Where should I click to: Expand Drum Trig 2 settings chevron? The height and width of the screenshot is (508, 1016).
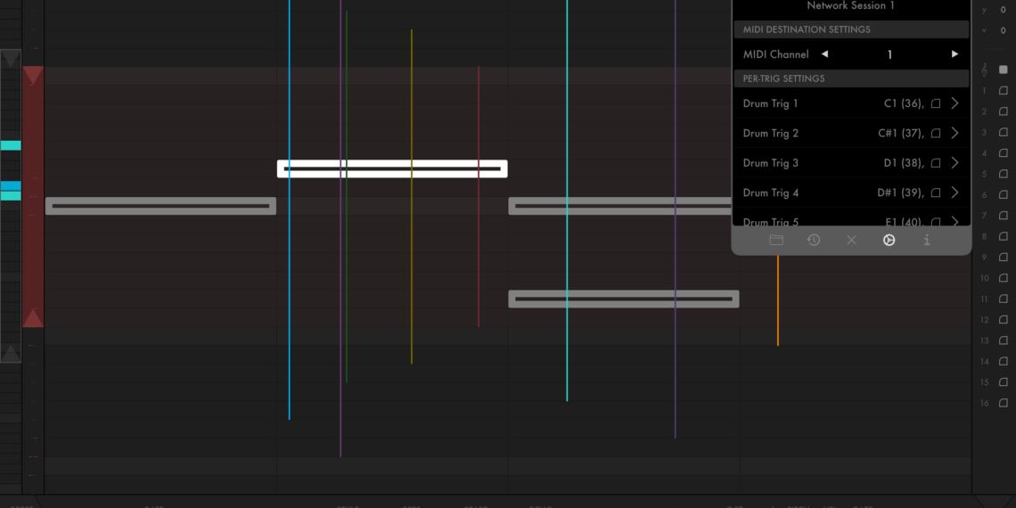[x=955, y=134]
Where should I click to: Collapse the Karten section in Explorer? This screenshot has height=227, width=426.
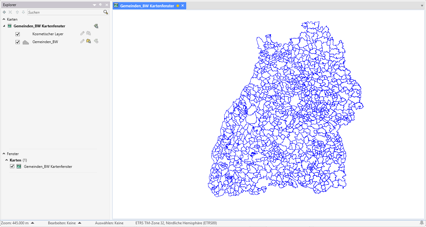click(x=4, y=19)
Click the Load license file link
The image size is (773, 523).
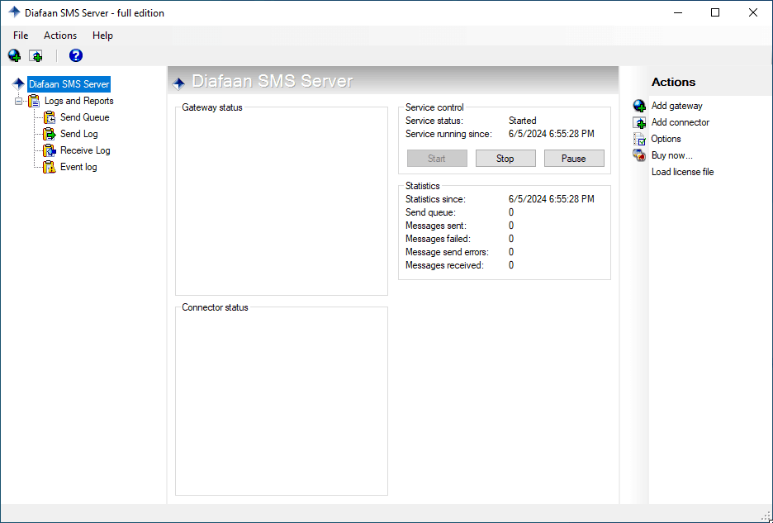point(682,171)
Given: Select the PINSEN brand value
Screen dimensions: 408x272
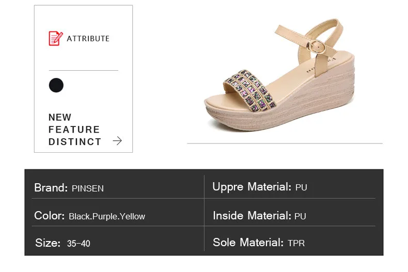Looking at the screenshot, I should point(88,188).
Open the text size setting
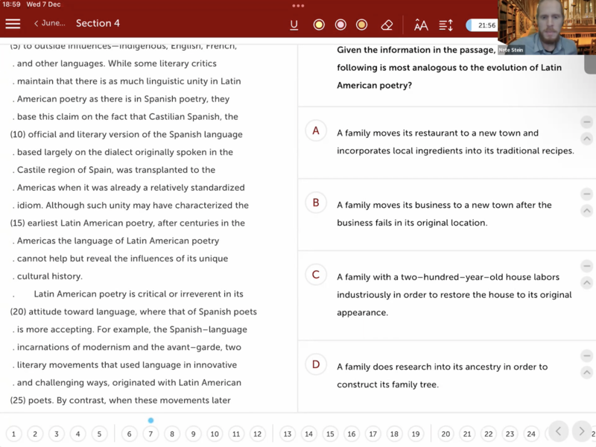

——————————

### [EXERCISE REQUIREMENTS]
When you reach the line containing "The image size is (773, 523)." in the listing above, reproduce it and every line after it through the last, exactly; omit the pictures.

### [FINISHED EXERCISE]
The image size is (773, 523).
point(682,171)
Given: Select the PINSEN brand value
Screen dimensions: 408x272
Looking at the screenshot, I should point(88,188).
Open the text size setting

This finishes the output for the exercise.